I’m hypothesizing that the result should be the same if you were to navigate to the A350 page from say, /business/ or /stuff/, etc.

If the hypothesis is valid, then the bug is in the theme’s global script.

Try building your site with a theme that doesn’t need JavaScript to render a webpage’s content sections.

1 Like

It looks like you are getting some great responses here. I’m not sure if you are aware of this, but Jekyll supports data, so you can render it without JS.

Here is a video that specifically covers using custom data files in Jekyll:

There are more videos there if you are interested, but with this one I specifically cover csv, JSON, and other file types. Jekyll also supports TSV (tab separated variables)

1 Like

I am seeing the table render fine as well.

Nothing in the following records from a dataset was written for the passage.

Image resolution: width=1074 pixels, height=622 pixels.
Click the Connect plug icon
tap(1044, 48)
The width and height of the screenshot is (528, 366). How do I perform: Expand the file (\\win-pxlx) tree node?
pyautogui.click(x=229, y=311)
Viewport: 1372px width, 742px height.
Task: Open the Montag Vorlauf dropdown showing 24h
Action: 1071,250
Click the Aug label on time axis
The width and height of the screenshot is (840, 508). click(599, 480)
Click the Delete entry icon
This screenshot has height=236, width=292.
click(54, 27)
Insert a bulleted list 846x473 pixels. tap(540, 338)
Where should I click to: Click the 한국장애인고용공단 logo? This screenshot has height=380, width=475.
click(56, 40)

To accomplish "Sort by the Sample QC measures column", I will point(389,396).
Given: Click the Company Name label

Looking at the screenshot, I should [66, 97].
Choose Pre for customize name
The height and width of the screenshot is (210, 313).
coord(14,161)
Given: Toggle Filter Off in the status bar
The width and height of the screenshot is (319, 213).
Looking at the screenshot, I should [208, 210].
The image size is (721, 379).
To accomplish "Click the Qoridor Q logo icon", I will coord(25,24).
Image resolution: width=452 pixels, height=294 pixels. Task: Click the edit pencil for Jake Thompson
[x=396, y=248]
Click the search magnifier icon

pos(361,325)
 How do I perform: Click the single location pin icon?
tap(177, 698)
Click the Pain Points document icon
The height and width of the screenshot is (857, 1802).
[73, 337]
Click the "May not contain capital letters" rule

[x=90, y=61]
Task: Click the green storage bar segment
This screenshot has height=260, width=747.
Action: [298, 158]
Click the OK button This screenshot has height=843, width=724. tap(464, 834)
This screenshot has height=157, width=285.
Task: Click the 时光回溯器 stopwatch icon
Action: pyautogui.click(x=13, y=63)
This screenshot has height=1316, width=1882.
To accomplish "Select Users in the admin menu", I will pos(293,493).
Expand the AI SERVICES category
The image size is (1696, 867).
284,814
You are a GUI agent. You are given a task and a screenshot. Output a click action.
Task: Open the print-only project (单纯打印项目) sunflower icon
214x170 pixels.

But as mentioned before - it is fragile because of the timing of loading the page and the element not being ready. I would suggest one improvement as before and this just making sure the script tag for the table is put after the div it is targeting.

https://github.com/clintjb/clintjb.github.io/blob/master/_includes/a350_csv.html

And on what Ash is saying - if you disable JavaScript for browser, then whole page is just about blank. Which is not typical for a Jekyll site and means it is not so much a static site anymore (maybe more like SinglePage App such as with React). Which means the table and also the rest of the site is not visible to some users and also not to seach engines (which have limited ability to run JS - they sometimes can but limit total processing time of how much they do).

https://clintbird.com/blog/ghactions-a350-flights-post

So this is the option I went for in the end - created another action to push them across to the main site and used your Tabualte tutorial…

Genuinely mean it when I say thanks @MichaelCurrin so much for the solution (as well as the time you spent highlighting an ENORMOUS number of other minor learning’s, fixes, best practices, code contributions etc) Honestly mate you went so far above and beyond - learnt a lot these past days - thanks!